Spacetime Diagrams | Special Relativity Ch. 2

Relativity starts with a simple but powerful question: when the same physical motion can be described from different perspectives, which parts of the description are merely viewpoint-dependent, and which parts stay the same? The core promise is that universal truths emerge by tracking what changes and what doesn’t when observers shift position, orientation, or measurement conventions. In the Earth–Moon example, the apparent paths differ wildly depending on viewpoint—circular motion, back-and-forth motion, or a spiraling trajectory—but a key feature remains consistent: the maximum separation between Earth and Moon is the same. That kind of invariance is the target of relativity, because it identifies facts that hold across perspectives, making them more “fundamental” than statements tied to a single location or orientation.

To make these ideas precise, the discussion builds from geometry. A cat’s coordinates on an xy grid depend on how the axes are drawn: rotate or translate the coordinate system and the cat’s numerical (x, y) values change even if the cat never moves. Position, in that sense, is relative. But distance behaves differently. If the axes are shifted or rotated rigidly—sliding the origin and rotating the coordinate directions—the measured separation between two points stays the same. The example with two cats shows this directly: after changing the axes, the components of their separation change (e.g., 4 and 3 instead of 5 and 0), yet the Pythagorean theorem still yields the same overall distance.

That invariance has a caveat: distance as a raw number is not automatically universal. If the tick marks on the axes are rescaled—doubling the spacing—then the numerical distance changes. The more robust invariant is the ratio of distances measured in the same physical units. When the “meter stick” used to define distance scales along with the axes, the numerical distance in “stick lengths” remains unchanged. The takeaway is metrological: describing a distance requires specifying what it’s measured against.

With these geometric tools in place, motion becomes easier to visualize using spacetime diagrams. Time is placed on the vertical axis and space on the horizontal axis. A stationary object appears as a vertical line at fixed x, while a moving object traces a slanted line that encodes how position changes as time passes—without implying the object actually moves through 2D space along the diagonal. A world-line is the traced path of an object on such a diagram, and it faithfully records the object’s motion: slide the diagram downward at a constant rate and the object’s position can be recovered along the path.

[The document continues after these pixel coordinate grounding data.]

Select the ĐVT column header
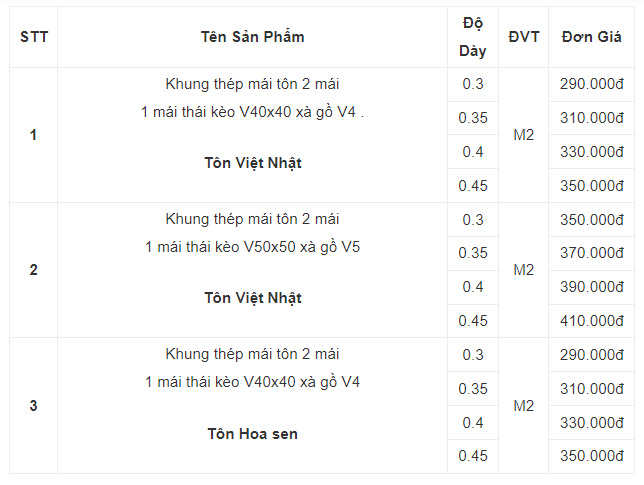The image size is (644, 485). coord(523,37)
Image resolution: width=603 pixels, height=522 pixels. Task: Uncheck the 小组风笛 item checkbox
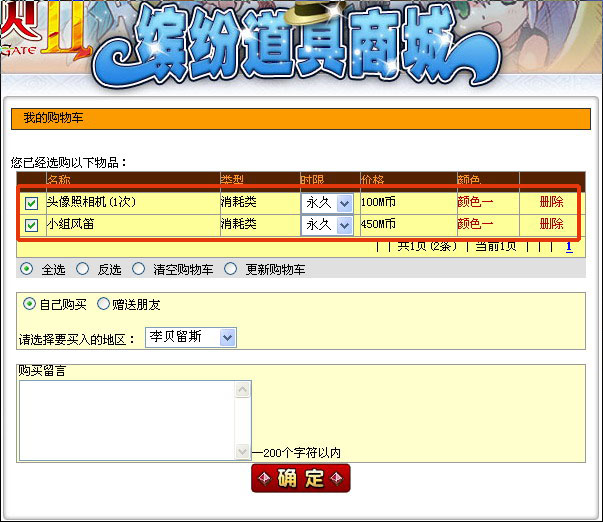tap(32, 225)
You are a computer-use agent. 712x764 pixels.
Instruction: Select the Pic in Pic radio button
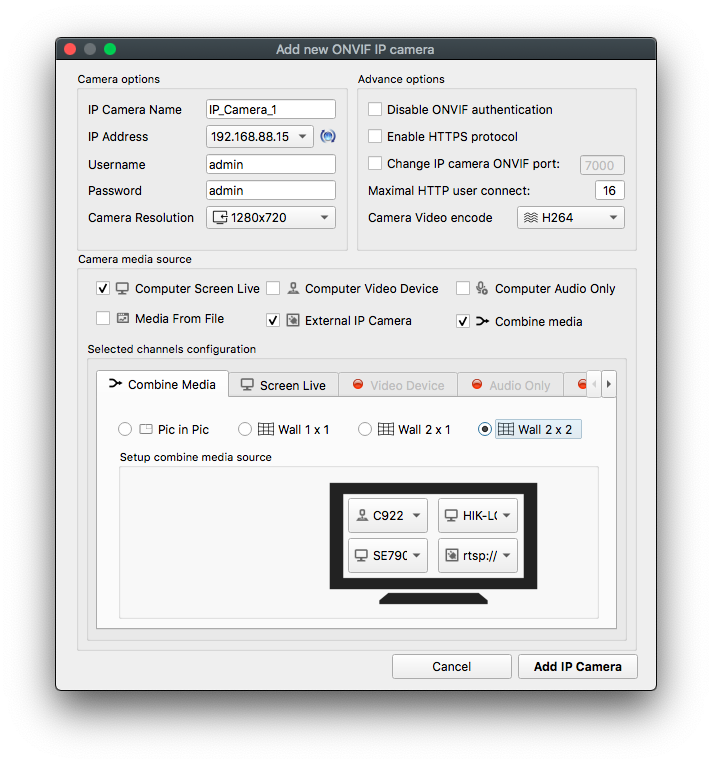[x=125, y=429]
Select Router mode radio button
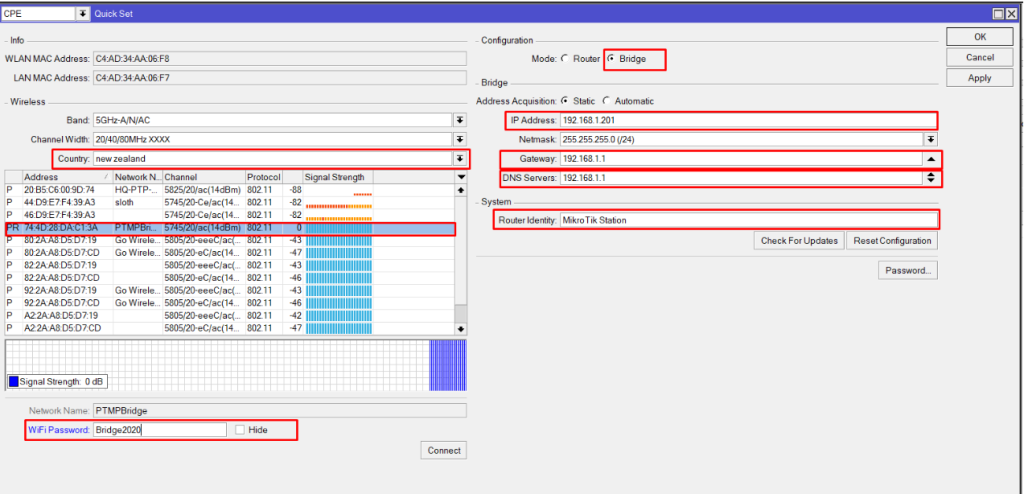1024x494 pixels. click(564, 59)
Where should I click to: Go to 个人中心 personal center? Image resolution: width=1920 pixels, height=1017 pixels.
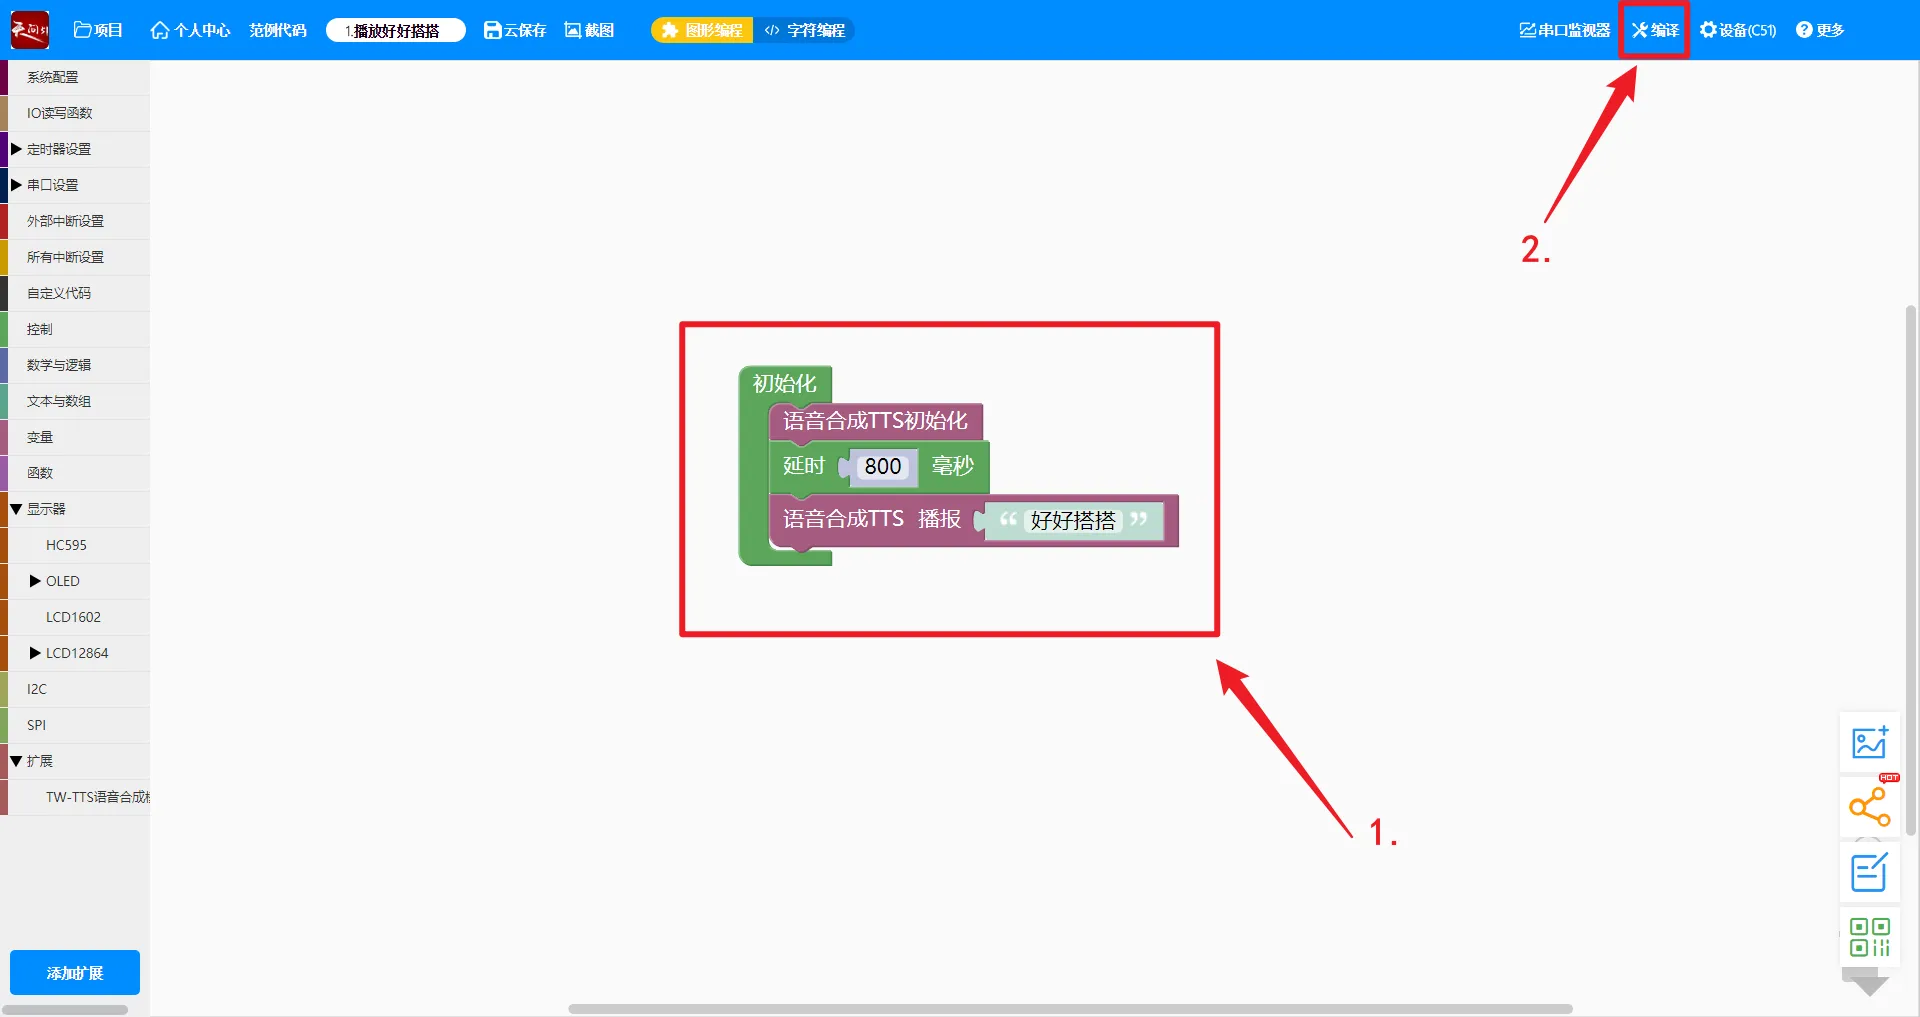pyautogui.click(x=190, y=30)
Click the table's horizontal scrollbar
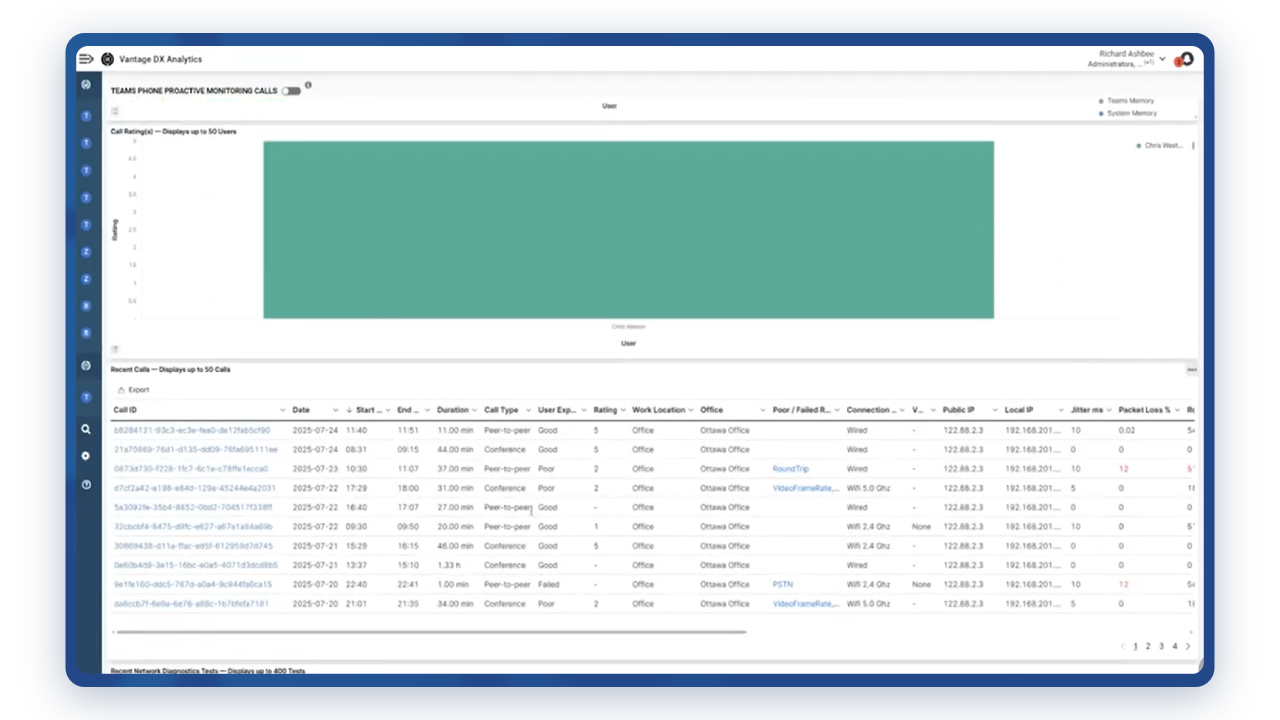This screenshot has width=1280, height=720. [x=430, y=632]
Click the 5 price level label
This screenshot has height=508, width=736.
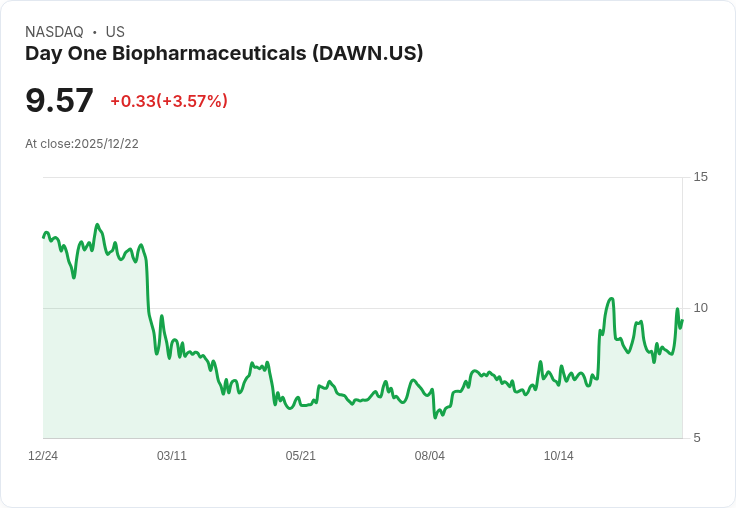coord(697,438)
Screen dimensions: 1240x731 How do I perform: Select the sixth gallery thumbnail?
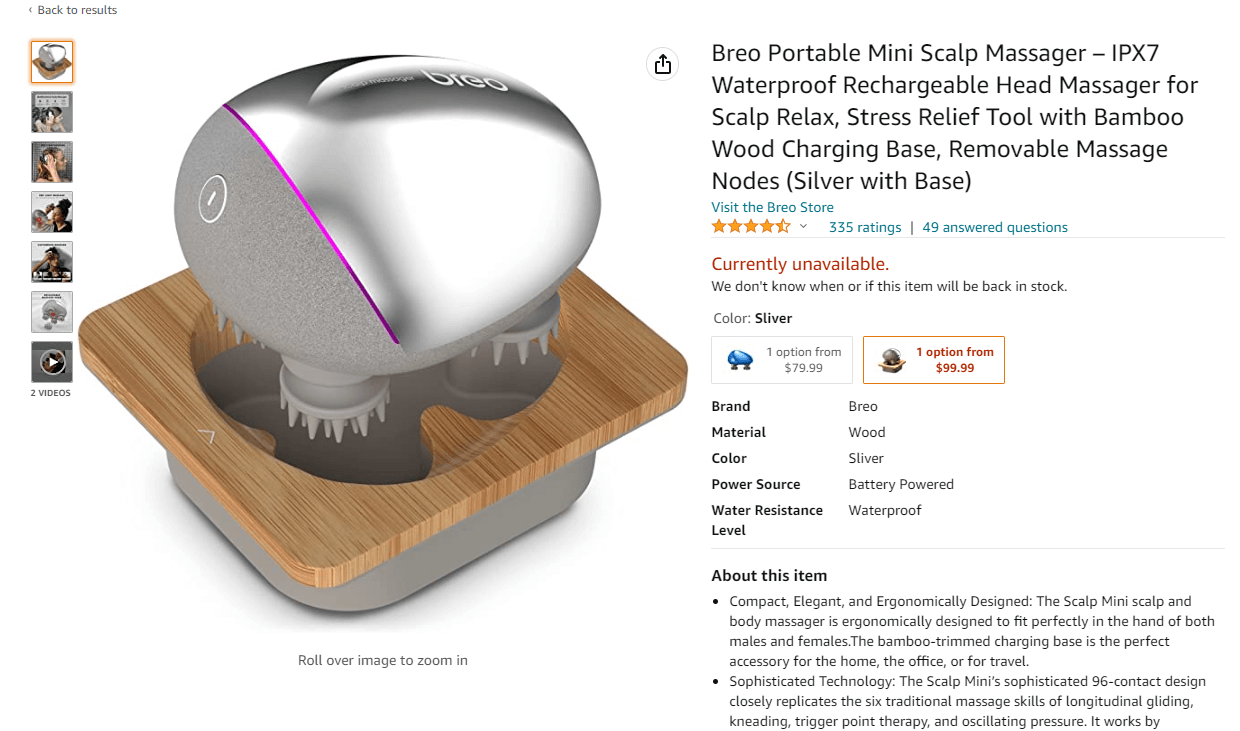pyautogui.click(x=52, y=312)
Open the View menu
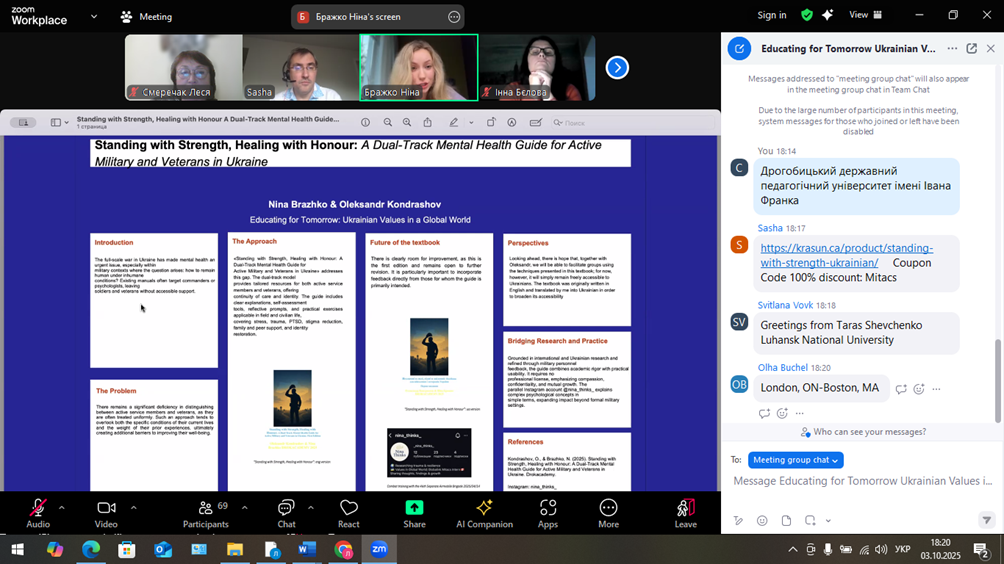 [863, 15]
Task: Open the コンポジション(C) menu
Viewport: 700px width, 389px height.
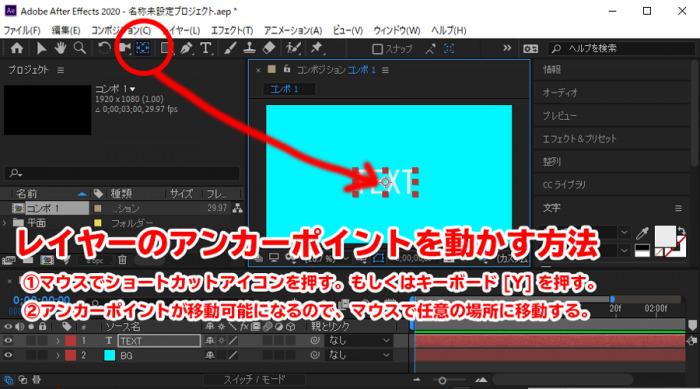Action: tap(121, 30)
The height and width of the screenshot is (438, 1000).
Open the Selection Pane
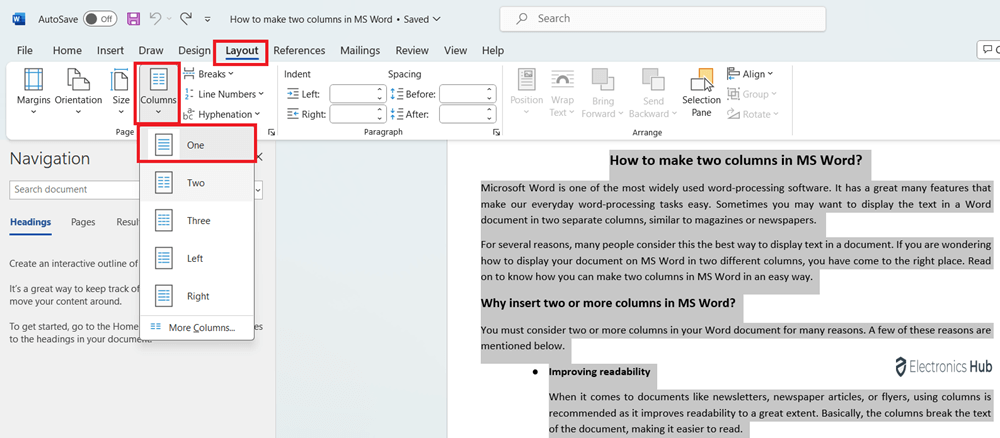(x=701, y=92)
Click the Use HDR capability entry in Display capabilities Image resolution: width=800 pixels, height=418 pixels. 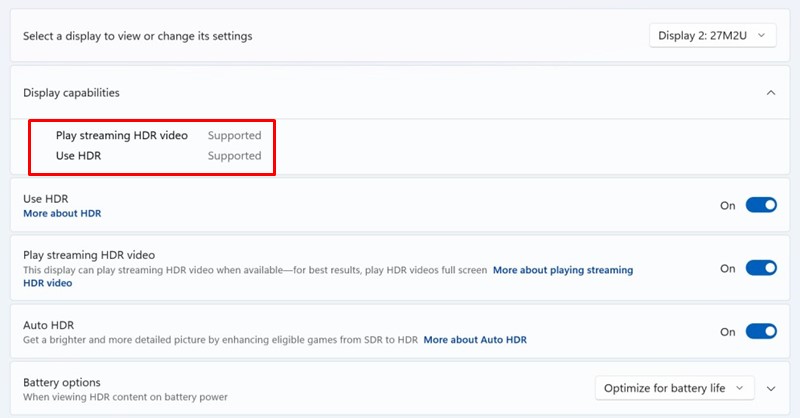pyautogui.click(x=79, y=156)
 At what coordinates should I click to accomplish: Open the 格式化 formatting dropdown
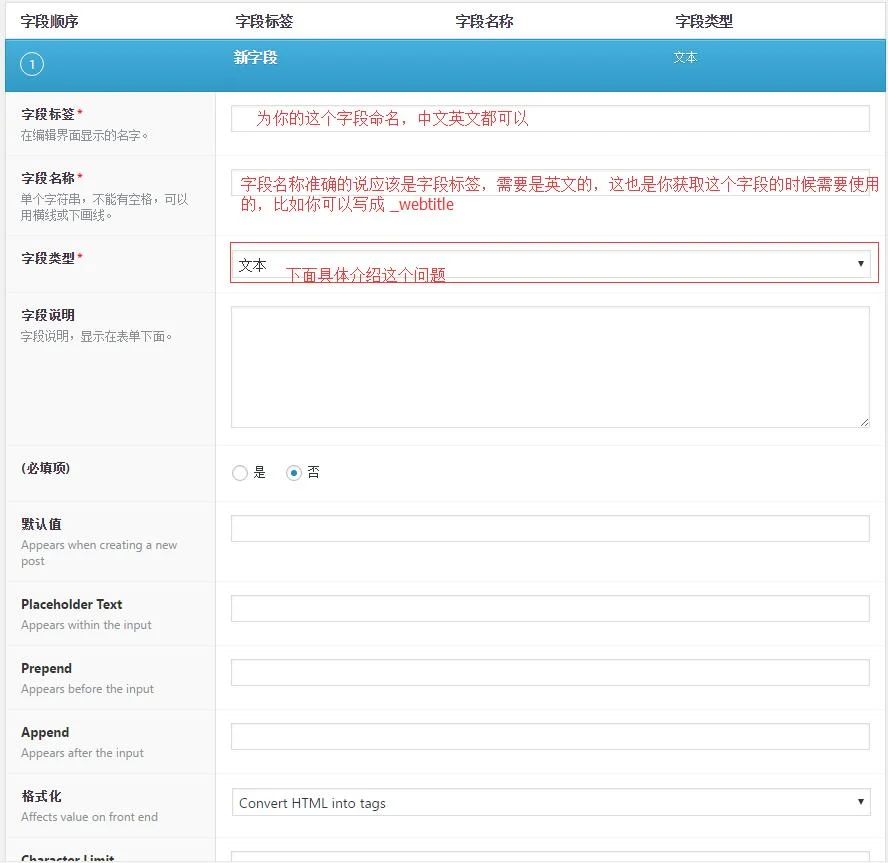tap(550, 801)
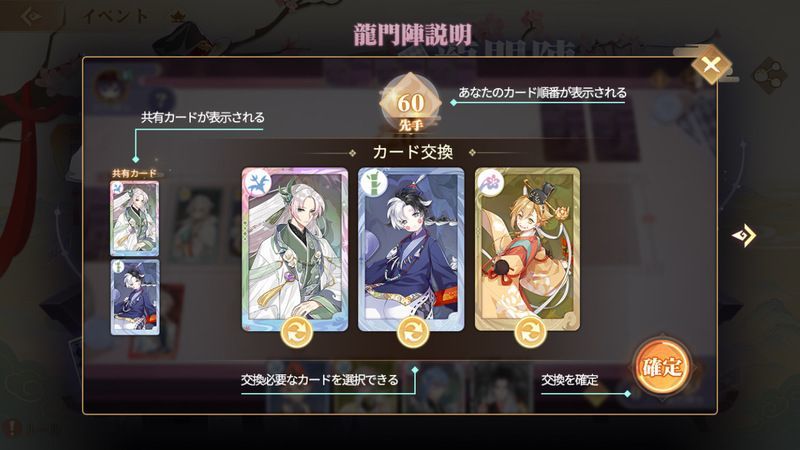The width and height of the screenshot is (800, 450).
Task: Click the diamond emblem icon at top right
Action: (769, 76)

The discussion then extends the perspective-shift idea to spacetime diagrams. Sliding the spatial axis left or right changes the coordinate values at a given time but not the separation between objects at that time. Sliding the time axis up or down changes the absolute start time but not the duration of motion. For two-dimensional spatial motion, rotating the spatial axes preserves distances at a fixed time. All of this is “static” relativity—changing viewpoint without yet considering observers whose own motion changes the perspective. That missing ingredient—perspectives from moving frames—is flagged as the next step toward special relativity.